Goal of the exercise ->
What lines in the records below contain the string "agent"? Copy every one.

Dataset entries:
_ _ _

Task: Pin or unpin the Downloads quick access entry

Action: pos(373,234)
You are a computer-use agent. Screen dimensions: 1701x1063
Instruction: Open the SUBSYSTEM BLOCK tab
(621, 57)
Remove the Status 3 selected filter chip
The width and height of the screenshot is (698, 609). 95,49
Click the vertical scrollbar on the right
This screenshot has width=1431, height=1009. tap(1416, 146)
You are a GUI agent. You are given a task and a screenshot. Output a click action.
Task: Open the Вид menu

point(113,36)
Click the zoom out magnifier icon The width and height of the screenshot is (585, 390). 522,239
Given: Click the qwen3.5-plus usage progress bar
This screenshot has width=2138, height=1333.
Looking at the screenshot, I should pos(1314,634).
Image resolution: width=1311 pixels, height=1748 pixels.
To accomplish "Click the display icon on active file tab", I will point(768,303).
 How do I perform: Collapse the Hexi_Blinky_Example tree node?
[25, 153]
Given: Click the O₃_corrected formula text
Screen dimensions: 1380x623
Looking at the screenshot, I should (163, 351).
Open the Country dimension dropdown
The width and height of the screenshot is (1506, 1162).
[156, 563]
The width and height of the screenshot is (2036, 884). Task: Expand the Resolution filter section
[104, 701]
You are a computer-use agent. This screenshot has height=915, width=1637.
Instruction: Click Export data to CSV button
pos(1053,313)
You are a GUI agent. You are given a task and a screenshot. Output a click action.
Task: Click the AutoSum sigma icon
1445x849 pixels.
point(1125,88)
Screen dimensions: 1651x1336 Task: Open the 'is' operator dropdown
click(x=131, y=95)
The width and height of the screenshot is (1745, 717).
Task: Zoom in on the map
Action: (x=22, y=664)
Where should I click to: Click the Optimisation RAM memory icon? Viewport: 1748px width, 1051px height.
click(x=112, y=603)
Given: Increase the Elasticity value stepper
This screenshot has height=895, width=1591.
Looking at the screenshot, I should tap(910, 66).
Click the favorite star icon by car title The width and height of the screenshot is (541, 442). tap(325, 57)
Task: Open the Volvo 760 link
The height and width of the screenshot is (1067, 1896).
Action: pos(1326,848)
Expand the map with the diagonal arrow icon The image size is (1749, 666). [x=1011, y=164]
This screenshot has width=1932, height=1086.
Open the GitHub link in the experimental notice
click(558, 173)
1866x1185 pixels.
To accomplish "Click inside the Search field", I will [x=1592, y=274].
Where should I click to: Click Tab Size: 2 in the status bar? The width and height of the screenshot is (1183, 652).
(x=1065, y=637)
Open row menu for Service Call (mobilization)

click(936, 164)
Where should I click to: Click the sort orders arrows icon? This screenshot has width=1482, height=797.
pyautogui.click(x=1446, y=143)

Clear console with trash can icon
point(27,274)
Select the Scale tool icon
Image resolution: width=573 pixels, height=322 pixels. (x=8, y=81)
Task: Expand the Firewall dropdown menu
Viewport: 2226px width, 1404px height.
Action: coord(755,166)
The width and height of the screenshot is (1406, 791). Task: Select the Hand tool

_ _ _

Task output ->
You are a computer-use agent. Screen dimensions: 1701x1063
You are a GUI agent. You are given a task and a screenshot. Output a click action.
You are a computer-use agent. This screenshot has height=915, width=1637.
You are a GUI agent. You are given a task and a screenshot. Output a click action.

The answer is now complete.